Some lines in the data below hold the string "link". Report how many, as a bare number.

Provided material
☆ ☆ ☆

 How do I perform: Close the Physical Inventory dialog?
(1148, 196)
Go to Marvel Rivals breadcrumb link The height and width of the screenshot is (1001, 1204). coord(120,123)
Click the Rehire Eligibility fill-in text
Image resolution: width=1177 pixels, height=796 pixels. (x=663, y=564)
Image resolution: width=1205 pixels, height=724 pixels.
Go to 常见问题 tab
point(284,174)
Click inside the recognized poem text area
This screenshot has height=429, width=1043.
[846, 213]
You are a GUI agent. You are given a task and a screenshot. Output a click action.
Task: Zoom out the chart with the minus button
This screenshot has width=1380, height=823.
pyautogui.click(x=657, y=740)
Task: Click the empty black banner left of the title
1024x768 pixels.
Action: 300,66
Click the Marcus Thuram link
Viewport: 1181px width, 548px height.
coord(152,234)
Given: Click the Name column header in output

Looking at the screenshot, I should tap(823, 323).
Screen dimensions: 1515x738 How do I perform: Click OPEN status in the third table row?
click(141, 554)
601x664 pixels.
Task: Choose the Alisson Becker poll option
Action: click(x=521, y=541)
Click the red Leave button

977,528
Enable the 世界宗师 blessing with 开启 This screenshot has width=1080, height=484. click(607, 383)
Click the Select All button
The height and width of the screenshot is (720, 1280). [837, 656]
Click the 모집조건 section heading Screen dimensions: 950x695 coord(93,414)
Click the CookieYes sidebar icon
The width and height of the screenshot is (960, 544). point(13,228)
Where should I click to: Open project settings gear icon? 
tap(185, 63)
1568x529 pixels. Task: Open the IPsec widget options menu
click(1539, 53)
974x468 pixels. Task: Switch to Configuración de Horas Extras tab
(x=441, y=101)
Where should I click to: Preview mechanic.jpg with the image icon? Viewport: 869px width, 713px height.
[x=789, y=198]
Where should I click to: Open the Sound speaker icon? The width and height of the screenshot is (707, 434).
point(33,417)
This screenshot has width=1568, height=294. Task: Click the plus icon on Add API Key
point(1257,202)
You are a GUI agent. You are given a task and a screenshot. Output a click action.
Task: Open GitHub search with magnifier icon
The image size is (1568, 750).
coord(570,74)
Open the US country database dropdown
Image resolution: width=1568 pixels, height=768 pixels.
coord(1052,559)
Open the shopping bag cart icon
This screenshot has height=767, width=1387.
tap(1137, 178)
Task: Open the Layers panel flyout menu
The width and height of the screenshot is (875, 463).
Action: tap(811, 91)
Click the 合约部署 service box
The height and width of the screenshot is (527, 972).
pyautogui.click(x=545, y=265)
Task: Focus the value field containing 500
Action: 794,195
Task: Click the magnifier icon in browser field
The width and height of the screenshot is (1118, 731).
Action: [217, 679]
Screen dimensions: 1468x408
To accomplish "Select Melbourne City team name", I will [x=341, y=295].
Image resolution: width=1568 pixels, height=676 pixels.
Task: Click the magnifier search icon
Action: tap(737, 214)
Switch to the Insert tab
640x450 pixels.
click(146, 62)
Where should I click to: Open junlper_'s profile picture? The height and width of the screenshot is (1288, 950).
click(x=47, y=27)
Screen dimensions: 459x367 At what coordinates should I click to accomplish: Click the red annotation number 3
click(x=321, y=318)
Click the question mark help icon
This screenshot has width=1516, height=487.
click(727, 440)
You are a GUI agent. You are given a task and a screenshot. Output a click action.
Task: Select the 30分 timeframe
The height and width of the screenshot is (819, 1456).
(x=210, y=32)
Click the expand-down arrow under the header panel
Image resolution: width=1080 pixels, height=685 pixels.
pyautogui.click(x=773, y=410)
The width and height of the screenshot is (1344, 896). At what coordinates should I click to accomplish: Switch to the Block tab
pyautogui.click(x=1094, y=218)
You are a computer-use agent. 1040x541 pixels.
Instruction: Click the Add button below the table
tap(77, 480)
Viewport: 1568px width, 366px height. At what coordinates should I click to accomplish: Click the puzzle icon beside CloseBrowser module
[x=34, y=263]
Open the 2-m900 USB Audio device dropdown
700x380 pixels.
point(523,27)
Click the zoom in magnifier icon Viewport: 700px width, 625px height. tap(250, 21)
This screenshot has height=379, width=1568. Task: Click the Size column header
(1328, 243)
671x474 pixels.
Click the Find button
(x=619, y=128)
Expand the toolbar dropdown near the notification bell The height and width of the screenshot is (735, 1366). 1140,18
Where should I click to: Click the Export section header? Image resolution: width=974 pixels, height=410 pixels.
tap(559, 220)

☆ ☆ ☆

Task solution
2